Cinderella Jaman NOW

Cinderella Jaman NOW
Jebakan Devi ( part 2 )


Ide gila yang ia maksud adalah dengan menjebak laki-laki itu untuk bercinta dengannya. Laki-laki terhormat tidak akan mungkin lepas dan meninggalkan tanggung jawabnya begitu saja terhadap wanita yang telah ia tiduri, walau itu bukan kehendaknya sendiri. Rencana yang ia susun dengan cepat itu sesuai dengan yang ia inginkan.


Setelah pelayan bayaran memasukkan obat perangsang ke dalam minuman, Devi menunggu di pojok ruangan untuk melihat Reaksi dari obat yang ia berikan. Katanya sih, obat dosis tinggi yang minum gak bakal bisa nolak.


Benar, tak lama reaksi itu mulai kelihatan.


Segera Devi melancarkan aksinya dengan pura-pura menabrak dan kakinya terkilir.


Alasan kalsik yang udah di lakuin beribu bahkan mungkin milyaran kali. Malam itu, sengaja ia datang jauh-jauh untuk melancarkan aksinya. Dengan tubuh seksi dan pakaian super seksi ia berhasil menjebak Johan yang dalam pengaruh obat dan tak dapat menolak tubuhnya untuk Johan nikmati.


Nalurinya sebagai seorang pria yang sudah lama di tinggal istri, tanpa sentuhan wanita sama sekali itu serta atas pengaruh obat membuatnya brutal dan kehilangan kendali. Bahkan Devi sendiri merasa sangat kewalahan menghadapi betapa perkasanya seorang Johan bermain di atas ranjang tanpa henti. Sungguh malam yang panjang dan sangat melelahkan untuknya yang sudah lama tanpa belaian seorang laki-laki.


"Mommy!"


Teriakan Sonya membuatnya tersadar, ia segera turun dan melihat apa yang menyebabkan putri cantiknya itu berteriak begitu keras.


"Kenapa sayang?" Membelai rambut Sonya dengan penuh kasih sayang, melihat wajahnya yang kusut ia yakin ada yang membuatnya marah hari ini.


"Kenapa kartu kredit Sonya Mommy blokir?"


Devi tersenyum simpul, "Mommy akan mengaktifkannya lagi saat keadaan ekonomi kita seperti dulu."


"What?" Katanya tak percaya, bagaimana munngkin momy nya kini bangkrut dan bagaimana dengan nasibnya selanjutnya? Tanpa uang ia tak lagi bisa memiliki barang-barang brabded yang selalu menjadi penunjang penampilan dan kebanggaannya.


"Mommy bilang apa?"


"Caranya?" Masih tak mengerti apa yang Mommy nya maksud.


"Mommy akan menikah dengan seorang laki-laki kaya raya yang akan membuat kita bisa mendapatkan apa pun."


"Dady baru?"


Devi mengangguk antusias.


Sonia melepaskan sepatu sekolahnya dan mengganti dengan sandal rumah. "Mom, itu gak baik." Berjalan melewati Mommy dan kakak kembarnya yang tersenyum senang dengan kejahatan mereka.


"Kamu anak kecil gak usah ikut campur. Emang kamu bisa memenuhi semua keperluan Mommy sama Sonya?" Melihat ke arah Sonia yang begitu saja lewat di depannya.


Apa pun yang Devi lakukan selalu bertentangan dengan Sonia, hanya Sonya yang selalu mendukung apa pun rencananya dan Sonia selalu memprotes apa pun yang ia lakukan.


"Itu namanya Mommy menipu." Berhenti sebentar sebelum naik ke lantai atas, kamarnya.

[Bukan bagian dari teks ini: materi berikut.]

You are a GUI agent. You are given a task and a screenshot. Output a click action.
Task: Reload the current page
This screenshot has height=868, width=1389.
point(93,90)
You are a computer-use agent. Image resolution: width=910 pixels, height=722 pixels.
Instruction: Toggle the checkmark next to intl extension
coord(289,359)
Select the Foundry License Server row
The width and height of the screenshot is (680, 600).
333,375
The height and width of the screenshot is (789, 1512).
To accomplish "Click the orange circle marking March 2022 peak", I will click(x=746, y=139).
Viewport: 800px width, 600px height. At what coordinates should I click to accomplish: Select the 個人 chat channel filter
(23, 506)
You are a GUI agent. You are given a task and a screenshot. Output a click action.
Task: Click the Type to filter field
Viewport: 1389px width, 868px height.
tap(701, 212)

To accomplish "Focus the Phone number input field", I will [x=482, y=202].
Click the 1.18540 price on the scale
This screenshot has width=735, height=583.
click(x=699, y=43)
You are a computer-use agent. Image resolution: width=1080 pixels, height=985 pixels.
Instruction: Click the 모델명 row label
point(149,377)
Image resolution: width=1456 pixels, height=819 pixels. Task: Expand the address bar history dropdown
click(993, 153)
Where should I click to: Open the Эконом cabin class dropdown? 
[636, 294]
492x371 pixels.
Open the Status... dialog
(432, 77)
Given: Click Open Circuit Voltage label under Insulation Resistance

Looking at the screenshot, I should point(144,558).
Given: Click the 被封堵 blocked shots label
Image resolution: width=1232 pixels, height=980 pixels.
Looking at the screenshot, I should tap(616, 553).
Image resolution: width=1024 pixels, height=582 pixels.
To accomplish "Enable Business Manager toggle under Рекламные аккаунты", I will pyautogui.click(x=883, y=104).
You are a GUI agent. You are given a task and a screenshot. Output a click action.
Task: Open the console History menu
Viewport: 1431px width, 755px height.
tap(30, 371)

"Emang kamu mau hidup di jalanan jadi gembel?"


Sonia menghembuskan nafasnya berat, ia sadar tak bisa memenuhi keperluan kedua orang yang udah terbiasa hidup mewah dan berkecukupan itu. "Bukannya Dady meninggalkan harta yang sangat banyak?"


"Iya, tapi warisan dari Dady mu gak bakal cukup buat kita hidup selamanya. Kamu pikir uang Dady kamu wariskan gak bakal habis?"


"Whatever!" Katanya masuk ke dalam kamar, malas berdebat dengan dua orang yang memiliki satu visi dan misi itu. Apa pun yang ia katakan gak bakal di dengar.